▶ [GOAL]:
Reproduce the material from the line with "This screenshot has width=1387, height=673." up to and including the line with "Click the Application", requests and all, and shift every coordinate in the answers by -35.

-------- RECORDS FOR THE TASK --------

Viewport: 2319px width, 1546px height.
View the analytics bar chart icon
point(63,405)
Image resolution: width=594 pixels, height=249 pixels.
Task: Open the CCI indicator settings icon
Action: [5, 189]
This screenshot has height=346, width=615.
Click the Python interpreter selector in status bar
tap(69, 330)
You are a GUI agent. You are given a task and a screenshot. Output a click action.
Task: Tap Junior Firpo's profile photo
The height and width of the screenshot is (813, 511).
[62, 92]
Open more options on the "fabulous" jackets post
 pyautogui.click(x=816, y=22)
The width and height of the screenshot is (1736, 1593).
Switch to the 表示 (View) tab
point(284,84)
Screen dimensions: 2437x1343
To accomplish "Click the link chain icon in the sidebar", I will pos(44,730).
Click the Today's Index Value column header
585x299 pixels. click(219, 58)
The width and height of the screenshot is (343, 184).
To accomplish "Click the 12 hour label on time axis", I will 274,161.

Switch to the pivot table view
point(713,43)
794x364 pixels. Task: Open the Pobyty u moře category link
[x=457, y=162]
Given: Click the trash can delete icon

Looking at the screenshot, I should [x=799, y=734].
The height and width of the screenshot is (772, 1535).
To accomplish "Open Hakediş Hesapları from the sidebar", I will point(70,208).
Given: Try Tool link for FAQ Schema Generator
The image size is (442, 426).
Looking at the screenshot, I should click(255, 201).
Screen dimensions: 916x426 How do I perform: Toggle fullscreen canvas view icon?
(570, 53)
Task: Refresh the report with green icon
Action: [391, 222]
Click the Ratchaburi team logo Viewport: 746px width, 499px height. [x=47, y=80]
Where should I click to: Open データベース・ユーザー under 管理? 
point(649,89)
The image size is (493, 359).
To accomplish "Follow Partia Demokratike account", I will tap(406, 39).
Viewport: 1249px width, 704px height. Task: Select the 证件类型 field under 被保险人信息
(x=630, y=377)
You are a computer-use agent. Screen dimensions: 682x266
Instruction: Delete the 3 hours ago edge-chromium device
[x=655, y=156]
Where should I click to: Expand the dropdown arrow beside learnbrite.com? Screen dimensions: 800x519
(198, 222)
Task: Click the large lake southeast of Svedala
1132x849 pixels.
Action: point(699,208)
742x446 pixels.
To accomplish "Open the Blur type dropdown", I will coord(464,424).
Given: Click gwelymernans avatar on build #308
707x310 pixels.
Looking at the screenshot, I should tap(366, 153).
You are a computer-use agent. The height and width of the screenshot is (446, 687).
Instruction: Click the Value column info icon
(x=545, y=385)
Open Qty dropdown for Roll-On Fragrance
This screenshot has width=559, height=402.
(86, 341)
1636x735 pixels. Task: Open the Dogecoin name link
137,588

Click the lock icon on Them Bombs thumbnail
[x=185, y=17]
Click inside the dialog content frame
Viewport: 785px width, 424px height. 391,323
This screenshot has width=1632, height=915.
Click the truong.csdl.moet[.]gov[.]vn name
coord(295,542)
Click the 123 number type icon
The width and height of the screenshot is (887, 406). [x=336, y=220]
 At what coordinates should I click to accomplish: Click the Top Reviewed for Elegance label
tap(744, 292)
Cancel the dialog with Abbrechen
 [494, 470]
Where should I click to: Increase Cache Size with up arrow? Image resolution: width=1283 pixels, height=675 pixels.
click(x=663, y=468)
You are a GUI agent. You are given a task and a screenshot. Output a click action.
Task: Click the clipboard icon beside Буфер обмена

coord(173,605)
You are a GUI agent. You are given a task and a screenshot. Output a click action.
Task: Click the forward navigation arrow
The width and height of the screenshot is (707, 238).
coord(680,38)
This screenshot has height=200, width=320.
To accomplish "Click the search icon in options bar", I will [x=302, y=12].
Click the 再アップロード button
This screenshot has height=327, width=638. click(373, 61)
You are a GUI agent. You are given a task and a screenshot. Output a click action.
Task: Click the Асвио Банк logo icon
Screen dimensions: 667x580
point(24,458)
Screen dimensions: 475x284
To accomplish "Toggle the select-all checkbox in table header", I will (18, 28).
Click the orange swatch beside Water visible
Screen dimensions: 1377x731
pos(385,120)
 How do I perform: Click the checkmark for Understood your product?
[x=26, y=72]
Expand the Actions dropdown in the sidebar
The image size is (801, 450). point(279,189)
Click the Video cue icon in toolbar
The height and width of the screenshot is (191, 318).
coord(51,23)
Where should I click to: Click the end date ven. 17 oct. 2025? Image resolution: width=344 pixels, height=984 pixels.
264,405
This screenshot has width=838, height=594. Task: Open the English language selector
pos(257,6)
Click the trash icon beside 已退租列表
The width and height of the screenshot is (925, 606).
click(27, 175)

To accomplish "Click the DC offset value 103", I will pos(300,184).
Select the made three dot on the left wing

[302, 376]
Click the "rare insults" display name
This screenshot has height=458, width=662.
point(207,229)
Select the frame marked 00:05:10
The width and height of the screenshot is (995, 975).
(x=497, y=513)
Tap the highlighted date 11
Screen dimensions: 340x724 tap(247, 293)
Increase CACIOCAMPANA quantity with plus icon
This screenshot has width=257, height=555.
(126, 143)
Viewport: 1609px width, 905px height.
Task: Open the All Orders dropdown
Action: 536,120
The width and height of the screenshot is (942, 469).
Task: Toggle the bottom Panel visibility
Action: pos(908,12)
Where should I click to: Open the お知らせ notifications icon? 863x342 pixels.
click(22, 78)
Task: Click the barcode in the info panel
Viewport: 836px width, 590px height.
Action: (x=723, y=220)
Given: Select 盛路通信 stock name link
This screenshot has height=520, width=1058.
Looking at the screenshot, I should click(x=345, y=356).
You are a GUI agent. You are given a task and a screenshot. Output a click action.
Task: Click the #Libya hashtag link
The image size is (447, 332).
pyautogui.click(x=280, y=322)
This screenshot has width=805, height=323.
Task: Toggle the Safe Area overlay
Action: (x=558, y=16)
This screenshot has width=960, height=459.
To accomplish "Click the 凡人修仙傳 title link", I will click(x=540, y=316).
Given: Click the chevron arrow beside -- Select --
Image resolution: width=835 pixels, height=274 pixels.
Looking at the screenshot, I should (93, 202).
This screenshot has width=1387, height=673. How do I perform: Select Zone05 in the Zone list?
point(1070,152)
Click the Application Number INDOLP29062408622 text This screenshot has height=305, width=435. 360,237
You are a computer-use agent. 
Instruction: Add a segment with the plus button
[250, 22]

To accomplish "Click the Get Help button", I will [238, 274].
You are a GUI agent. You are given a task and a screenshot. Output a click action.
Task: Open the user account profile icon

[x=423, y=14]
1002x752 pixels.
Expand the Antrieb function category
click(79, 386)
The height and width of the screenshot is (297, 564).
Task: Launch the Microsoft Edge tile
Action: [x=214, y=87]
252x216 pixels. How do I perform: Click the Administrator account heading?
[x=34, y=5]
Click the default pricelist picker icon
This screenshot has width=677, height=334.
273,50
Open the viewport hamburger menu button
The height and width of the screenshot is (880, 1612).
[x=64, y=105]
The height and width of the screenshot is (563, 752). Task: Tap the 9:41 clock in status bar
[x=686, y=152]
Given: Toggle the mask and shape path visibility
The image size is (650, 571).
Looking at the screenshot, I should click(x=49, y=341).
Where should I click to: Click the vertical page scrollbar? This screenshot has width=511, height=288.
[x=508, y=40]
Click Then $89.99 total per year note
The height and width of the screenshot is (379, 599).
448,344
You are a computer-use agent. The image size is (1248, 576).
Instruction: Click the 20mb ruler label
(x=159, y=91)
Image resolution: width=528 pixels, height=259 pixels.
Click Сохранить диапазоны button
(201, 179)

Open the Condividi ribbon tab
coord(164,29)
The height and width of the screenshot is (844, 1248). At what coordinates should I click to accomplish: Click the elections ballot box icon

--------

▶ [RESPONSE TO THE EXERCISE]:
This screenshot has width=1387, height=673. How do I perform: Select Zone05 in the Zone list?
point(1035,117)
Click the Application Number INDOLP29062408622 text This screenshot has height=305, width=435. 325,202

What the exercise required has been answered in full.